In 1986, as in previous years (1,2), congenital anomalies (CAs) were the fifth leading cause of years of potential life lost before age 65 (YPLL). They accounted for 651,523 or approximately 5.4% of all YPLL (3).

An examination of detailed mortality data for 1985 from the National Center for Health Statistics indicated that agenesis, hypoplasia, and dysplasia of the lung (ICD-9 code 748.5) were the leading causes of YPLL, accounting for 9.1% of CA-attributable YPLL (Table 1). Six types of CAs of the cardiovascular system were among the 15 leading causes of premature mortality attributed to CAs; hypoplastic left heart syndrome was the third leading cause (Table 1). Three chromosomal defects-- trisomies of chromosomes 13 and 18 and Down syndrome--were also among the leading 15 causes of CA-attributable YPLL. The two major neural tube defects, anencephalus and spina bifida, were the second and 14th leading causes, respectively, together accounting for 8.1% of YPLL attributed to CAs.

The proportional distribution of CA-attributable YPLL varied by race (Table 1). For example, anencephalus and spina bifida accounted for a higher percentage of YPLL for whites, while congenital hydrocephalus accounted for a larger proportion of YPLL for other races. Reported by: Birth Defects and Genetic Diseases Br, Div of Birth Defects and Developmental Disabilities, Center for Environmental Health and Injury Control, CDC.

Editorial Note

Editorial Note: As infant mortality due to other causes has been reduced, CAs have become the leading cause of infant mortality (4) and are the fifth leading cause of YPLL.

Variation in the proportional distribution of CA-attributable YPLL by race is due to several factors, including variations in the incidence of birth defects. For example, neural tube defects occur more frequently among whites than among other races. In addition, some of the variation for other anomalies may result from differences in access to medical care and in the likelihood of medical intervention to correct malformations, which in turn affects survival rates.

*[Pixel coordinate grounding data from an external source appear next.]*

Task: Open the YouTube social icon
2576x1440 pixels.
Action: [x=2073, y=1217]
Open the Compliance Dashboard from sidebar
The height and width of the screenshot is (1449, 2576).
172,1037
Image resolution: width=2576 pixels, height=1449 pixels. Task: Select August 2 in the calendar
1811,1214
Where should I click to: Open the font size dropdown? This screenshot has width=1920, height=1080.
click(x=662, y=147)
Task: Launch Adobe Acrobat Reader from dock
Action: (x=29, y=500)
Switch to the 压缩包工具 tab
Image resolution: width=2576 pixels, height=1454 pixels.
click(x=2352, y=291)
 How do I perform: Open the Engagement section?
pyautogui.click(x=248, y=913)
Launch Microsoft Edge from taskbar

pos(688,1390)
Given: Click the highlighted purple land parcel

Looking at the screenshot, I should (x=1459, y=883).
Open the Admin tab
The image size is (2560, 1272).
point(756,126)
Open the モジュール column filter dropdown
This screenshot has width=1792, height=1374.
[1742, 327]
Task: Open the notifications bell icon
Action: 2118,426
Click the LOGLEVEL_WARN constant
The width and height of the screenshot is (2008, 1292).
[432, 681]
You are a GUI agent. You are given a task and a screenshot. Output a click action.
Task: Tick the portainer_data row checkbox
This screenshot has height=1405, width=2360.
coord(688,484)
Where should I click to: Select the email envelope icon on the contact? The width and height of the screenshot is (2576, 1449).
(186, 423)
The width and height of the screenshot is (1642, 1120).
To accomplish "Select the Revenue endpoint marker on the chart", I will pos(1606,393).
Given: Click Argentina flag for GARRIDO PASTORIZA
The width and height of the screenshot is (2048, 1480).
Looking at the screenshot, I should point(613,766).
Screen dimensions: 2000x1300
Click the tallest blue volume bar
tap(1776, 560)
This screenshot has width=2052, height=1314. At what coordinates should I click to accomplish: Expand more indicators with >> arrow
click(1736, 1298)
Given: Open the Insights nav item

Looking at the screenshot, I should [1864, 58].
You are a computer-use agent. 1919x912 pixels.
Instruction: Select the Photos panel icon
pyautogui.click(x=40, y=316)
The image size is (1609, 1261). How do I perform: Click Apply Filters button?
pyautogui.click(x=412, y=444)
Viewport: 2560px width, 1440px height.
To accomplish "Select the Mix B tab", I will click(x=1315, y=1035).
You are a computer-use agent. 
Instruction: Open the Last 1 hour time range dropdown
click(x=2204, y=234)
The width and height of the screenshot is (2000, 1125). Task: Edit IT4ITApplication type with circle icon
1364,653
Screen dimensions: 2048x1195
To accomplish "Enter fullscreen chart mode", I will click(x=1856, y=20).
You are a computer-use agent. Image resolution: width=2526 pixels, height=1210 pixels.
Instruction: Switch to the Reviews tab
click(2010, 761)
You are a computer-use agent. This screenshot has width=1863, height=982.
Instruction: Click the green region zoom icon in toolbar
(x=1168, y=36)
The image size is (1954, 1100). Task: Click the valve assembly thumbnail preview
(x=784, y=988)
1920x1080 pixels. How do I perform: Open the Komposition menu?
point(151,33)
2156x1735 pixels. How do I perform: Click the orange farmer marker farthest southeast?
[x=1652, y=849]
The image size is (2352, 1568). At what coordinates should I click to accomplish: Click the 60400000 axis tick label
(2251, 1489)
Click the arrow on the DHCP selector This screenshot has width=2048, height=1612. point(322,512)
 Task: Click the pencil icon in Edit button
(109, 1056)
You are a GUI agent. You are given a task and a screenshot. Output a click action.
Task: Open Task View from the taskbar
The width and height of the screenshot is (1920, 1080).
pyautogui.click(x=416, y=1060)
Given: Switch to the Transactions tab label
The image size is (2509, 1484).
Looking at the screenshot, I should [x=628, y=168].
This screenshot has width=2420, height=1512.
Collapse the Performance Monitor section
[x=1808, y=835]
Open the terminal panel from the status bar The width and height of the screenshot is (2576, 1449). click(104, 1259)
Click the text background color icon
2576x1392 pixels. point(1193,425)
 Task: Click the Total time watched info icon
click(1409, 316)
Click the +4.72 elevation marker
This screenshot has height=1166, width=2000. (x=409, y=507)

YPLL estimates may understate the public health impact of CAs for at least two reasons. First, because anomalies in infants who die shortly after birth may not be diagnosed, these infant deaths may not be attributed to CAs. Second, because YPLL statistics are based only on live births, the impact of CAs may be underestimated since a substantial number of fetuses with anomalies are stillborn or spontaneously aborted. In addition, because prenatal diagnosis of neural tube and chromosomal defects is possible in some instances, pregnancies may be terminated and are not represented in the YPLL statistics.

Improvements in the care of persons with some types of CAs may reduce YPLL in the future. However, because many infants survive with irreparable CAs and live for decades with disabilities, primary prevention of CAs is the ultimate goal. Primary prevention will require further understanding of the causes of CAs.

References

  1. CDC. Premature mortality due to congenital anomalies. MMWR 1986;35:97-9.

  2. CDC. Premature mortality due to congenital anomalies--United States, 1984. MMWR 1987;36:370.

  3. CDC. Table V. Estimated years of potential life lost (YPLL) before age 65 and cause-specific mortality, by cause of death--United States, 1986. MMWR 1988;37:45.

  4. Wegman ME. Annual summary of vital statistics--1986. Pediatrics 1987;80:817-27.